#### [Task details]
Lines with "item": please show every one of them from the listing below.

#### [Data]
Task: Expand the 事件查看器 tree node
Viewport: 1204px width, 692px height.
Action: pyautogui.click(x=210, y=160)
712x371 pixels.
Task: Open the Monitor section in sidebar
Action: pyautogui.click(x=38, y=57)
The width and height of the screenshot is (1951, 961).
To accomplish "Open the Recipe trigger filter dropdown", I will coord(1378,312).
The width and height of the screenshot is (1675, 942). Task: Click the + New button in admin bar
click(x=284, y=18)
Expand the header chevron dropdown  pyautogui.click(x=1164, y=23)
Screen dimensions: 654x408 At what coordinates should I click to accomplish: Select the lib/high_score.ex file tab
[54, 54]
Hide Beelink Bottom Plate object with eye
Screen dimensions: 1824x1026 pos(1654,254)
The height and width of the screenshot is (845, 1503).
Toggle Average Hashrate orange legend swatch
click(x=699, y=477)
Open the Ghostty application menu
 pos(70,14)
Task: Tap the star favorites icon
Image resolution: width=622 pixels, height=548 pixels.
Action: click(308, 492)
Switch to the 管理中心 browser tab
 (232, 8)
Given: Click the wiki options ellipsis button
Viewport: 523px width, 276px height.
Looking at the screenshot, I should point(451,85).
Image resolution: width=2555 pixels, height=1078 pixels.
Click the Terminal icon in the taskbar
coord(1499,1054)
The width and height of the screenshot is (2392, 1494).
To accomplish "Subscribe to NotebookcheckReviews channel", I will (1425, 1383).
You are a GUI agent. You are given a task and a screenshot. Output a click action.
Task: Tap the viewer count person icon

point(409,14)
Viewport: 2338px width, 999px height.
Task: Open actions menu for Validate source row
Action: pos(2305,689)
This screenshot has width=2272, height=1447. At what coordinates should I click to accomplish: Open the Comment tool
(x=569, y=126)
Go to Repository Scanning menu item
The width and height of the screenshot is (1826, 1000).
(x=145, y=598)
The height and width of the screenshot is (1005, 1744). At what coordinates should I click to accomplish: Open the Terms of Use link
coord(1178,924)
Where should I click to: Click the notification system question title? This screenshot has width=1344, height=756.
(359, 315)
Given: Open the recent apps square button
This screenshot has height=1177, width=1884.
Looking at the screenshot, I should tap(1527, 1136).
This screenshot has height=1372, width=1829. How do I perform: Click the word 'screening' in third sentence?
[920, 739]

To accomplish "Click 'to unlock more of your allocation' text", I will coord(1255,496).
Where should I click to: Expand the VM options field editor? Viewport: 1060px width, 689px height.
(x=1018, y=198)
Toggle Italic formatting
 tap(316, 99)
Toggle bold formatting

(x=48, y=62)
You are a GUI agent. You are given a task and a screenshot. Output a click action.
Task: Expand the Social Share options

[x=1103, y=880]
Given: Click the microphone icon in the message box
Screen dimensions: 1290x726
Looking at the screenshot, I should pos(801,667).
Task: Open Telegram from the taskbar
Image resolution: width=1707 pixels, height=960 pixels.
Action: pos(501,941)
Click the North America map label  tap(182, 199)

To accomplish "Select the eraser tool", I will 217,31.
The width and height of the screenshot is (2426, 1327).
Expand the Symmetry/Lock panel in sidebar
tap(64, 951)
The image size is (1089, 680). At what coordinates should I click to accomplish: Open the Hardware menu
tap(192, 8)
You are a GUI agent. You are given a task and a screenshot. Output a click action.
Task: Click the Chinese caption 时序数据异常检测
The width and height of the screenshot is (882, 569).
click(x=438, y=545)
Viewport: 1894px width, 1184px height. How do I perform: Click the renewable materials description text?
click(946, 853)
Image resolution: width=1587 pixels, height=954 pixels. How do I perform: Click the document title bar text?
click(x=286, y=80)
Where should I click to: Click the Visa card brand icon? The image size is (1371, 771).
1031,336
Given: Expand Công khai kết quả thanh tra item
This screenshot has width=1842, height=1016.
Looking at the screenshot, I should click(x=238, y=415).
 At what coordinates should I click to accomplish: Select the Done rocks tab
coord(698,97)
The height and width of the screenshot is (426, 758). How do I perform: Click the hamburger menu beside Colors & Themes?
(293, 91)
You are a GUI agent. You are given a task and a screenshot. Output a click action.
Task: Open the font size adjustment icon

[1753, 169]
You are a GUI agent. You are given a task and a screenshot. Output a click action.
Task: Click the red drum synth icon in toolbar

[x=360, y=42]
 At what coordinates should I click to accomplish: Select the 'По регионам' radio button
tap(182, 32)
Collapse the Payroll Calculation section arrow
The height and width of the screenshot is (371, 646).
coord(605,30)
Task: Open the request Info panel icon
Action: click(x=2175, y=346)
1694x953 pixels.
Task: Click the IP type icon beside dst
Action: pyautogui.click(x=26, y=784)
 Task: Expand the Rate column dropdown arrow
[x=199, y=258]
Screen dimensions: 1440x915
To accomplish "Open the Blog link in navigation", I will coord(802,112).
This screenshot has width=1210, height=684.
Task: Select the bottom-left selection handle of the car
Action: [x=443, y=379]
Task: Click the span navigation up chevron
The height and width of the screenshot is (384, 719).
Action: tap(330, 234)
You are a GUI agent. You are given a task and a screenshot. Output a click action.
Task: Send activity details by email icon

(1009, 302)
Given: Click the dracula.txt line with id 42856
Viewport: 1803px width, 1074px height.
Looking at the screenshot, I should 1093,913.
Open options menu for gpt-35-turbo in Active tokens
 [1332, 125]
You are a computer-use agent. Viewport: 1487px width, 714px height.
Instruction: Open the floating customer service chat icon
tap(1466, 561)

#### [Expected output]
Go to Repository Scanning menu item
Given: Expand Công khai kết quả thanh tra item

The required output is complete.